(Stored entries)
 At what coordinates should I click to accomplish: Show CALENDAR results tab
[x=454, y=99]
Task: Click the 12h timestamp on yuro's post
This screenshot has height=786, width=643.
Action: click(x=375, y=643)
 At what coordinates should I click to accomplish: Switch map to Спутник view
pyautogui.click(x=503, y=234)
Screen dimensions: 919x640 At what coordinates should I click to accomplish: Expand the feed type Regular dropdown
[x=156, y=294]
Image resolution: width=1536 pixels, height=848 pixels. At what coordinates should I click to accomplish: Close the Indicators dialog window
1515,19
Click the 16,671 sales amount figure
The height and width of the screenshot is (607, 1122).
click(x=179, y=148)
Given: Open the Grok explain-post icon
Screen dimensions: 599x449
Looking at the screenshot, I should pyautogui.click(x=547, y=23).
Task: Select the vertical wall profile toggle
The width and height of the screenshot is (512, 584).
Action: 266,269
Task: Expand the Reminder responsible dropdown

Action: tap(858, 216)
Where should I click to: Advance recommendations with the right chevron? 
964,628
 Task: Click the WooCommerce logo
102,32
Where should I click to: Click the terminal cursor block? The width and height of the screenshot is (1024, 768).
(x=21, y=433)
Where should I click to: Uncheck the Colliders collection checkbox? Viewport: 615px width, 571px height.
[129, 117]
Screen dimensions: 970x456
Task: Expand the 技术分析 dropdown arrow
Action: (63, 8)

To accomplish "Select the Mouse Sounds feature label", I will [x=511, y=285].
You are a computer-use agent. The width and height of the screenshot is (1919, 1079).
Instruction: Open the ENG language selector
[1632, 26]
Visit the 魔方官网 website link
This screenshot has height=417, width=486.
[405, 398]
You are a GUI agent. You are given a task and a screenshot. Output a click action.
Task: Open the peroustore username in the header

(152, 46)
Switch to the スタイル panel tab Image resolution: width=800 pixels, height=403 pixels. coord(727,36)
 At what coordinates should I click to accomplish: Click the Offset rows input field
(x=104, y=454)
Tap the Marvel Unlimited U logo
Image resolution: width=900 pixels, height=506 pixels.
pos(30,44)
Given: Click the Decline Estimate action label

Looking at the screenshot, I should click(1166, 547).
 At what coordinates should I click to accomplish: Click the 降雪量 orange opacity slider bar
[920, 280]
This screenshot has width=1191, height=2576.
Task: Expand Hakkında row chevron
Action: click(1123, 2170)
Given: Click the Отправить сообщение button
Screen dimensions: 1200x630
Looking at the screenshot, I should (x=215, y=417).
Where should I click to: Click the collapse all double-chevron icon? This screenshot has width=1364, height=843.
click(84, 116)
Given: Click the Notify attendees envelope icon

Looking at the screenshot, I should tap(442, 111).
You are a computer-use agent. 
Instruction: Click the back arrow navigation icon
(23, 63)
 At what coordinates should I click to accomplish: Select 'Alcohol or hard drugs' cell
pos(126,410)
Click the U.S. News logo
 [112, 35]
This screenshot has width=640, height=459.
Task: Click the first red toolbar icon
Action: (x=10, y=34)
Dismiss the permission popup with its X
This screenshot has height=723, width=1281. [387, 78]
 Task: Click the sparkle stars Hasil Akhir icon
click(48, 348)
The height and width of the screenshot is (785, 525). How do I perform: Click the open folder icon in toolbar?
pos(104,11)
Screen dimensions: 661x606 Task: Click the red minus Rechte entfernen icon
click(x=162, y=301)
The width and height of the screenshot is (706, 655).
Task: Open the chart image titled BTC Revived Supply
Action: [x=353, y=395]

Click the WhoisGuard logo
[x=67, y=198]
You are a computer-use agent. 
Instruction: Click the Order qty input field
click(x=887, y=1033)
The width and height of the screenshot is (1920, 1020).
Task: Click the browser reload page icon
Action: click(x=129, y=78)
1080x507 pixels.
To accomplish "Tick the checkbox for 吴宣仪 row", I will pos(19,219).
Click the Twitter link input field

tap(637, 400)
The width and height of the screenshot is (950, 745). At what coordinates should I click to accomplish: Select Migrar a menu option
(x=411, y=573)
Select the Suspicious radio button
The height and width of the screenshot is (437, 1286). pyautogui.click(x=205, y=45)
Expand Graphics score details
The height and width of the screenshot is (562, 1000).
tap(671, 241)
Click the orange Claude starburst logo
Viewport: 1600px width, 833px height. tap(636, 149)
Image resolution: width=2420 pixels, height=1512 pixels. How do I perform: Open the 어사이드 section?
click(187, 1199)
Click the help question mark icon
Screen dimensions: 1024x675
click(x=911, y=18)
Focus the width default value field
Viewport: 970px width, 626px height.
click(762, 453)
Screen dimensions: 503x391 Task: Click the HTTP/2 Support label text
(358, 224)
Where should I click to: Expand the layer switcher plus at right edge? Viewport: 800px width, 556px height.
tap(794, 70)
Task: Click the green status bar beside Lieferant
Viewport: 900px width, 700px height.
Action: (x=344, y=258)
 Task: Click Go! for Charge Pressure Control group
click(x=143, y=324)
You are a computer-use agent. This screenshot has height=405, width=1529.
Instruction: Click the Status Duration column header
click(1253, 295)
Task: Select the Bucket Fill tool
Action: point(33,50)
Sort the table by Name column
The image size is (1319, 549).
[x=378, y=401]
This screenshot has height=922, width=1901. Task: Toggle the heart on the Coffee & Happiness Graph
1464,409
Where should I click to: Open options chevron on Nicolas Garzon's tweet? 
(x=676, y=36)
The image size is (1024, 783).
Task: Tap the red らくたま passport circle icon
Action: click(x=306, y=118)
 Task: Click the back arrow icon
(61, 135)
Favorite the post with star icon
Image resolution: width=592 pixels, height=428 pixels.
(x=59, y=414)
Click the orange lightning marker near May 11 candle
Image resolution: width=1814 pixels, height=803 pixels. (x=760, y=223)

• [REQUIRED WORK]: Among the records above, find each line holding the string "agent" and pull it out.

• [RESULT OF THIS TASK]:
You are a computer-use agent. The width and height of the screenshot is (1919, 1079).
You are a GUI agent. You are given a task and a screenshot. Output a click action.
You are a computer-use agent. 
You are a computer-use agent. 
You are a computer-use agent. This screenshot has height=405, width=1529.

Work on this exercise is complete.